I have no evidence, but I was under the impression that markets would sell almost everything and were central to town/village life.

I suspect that it is probably much more complex than that. There are plenty of records of specific types of market, i.e. markets that sell one specific type of goods, as in the "wool market" mentioned above. A well known example is the Covent Garden market in London, which, until the 1970s, was a fruit and flower specialist market.

One has to think what the function of this kind of market was - in other words, why were goods being sold in stalls in squares or in the street rather than in dedicated buildings? The answer is because these stalls would have been cheaper than dedicated buildings - at least for people selling things who did not have dedicated buildings in the centre of town. Those things would likely to be produce from farms that would have to be made/grown in a place with a large amount of open land attached and could not be produced in the centre of towns. So things like fruit, vegetables, meat and fish would be sold at markets as there was no need for the people who made these things to have permanent buildings in town centres.

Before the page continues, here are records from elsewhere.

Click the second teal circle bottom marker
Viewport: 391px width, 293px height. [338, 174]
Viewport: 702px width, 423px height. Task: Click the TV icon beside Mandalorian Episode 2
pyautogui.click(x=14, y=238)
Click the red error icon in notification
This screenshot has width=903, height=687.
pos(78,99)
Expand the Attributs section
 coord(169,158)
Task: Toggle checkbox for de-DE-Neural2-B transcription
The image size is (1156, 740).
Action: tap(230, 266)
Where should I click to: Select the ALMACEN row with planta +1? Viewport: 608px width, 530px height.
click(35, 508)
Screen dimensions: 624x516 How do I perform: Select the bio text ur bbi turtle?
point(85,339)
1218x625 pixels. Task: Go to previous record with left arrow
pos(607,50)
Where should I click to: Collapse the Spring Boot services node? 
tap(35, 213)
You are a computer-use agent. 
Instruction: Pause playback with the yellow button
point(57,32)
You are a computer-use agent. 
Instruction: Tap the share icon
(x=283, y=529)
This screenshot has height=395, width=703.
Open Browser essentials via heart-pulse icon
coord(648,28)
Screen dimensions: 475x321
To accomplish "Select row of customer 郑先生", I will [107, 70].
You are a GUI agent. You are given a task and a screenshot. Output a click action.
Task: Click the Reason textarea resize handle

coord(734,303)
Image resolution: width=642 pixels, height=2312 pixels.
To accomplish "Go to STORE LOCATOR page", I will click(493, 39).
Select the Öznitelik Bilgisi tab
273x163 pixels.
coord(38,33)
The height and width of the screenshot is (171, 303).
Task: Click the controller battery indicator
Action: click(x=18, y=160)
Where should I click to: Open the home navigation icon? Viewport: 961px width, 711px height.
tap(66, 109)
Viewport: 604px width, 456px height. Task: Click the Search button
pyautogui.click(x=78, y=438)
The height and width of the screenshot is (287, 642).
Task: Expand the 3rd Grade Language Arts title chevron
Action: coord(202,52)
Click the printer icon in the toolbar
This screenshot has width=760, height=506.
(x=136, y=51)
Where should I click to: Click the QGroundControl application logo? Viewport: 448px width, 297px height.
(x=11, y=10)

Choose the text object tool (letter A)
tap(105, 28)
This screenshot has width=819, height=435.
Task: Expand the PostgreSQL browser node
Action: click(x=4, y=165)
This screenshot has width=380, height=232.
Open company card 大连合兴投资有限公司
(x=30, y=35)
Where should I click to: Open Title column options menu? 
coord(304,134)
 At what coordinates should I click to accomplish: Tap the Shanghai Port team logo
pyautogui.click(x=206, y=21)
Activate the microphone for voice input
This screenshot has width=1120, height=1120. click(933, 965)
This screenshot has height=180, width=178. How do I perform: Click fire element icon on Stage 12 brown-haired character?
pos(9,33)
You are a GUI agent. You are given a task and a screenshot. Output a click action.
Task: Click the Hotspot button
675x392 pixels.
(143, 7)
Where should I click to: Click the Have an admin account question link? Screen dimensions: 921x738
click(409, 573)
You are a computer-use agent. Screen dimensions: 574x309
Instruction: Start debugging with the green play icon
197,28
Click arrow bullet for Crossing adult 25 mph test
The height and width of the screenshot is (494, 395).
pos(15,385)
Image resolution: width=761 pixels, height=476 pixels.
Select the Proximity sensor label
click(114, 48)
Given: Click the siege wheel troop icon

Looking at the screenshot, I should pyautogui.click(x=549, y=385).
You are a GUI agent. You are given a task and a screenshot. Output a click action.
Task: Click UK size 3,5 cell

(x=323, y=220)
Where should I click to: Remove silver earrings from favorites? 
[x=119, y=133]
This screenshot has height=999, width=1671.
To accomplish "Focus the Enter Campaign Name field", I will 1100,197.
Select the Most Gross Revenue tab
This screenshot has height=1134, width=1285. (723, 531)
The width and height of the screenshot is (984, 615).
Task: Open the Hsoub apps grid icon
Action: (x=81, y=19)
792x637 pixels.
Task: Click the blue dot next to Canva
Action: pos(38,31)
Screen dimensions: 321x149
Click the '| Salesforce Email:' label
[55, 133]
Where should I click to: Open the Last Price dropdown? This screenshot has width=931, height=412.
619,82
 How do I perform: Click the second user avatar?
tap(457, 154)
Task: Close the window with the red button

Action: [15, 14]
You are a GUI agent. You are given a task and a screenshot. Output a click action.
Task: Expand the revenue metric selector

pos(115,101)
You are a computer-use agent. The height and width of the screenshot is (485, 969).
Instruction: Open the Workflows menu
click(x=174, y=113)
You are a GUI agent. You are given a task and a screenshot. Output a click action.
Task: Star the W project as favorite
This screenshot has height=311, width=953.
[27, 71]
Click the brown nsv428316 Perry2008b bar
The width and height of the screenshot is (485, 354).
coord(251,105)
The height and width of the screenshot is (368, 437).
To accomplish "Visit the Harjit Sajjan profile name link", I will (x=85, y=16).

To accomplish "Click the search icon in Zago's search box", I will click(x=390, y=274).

However, manufactured goods were different. Most manufactured goods would need a permanent building to make them - bread would need a bakery, clothes a tailor, boots a bootmaker, hats a milliner, ropes a chandler and so forth. Those buildings would be in the centre of towns as there would be no reason to have them anywhere else, and transport to distant locations would not be viable in any event. These buildings would act both as places for the manufacture and the sale of goods. This is where the term "shop" as a place to buy goods comes from: it is short for "workshop". Only much later, when very large manufactories (later just "factories") were built and mass production was a thing did it become economically worthwhile to separate retail and manufacturing into different premises, and the modern idea of a "shop", a permanent building where merchandise is sold but not manufactured, came into existence.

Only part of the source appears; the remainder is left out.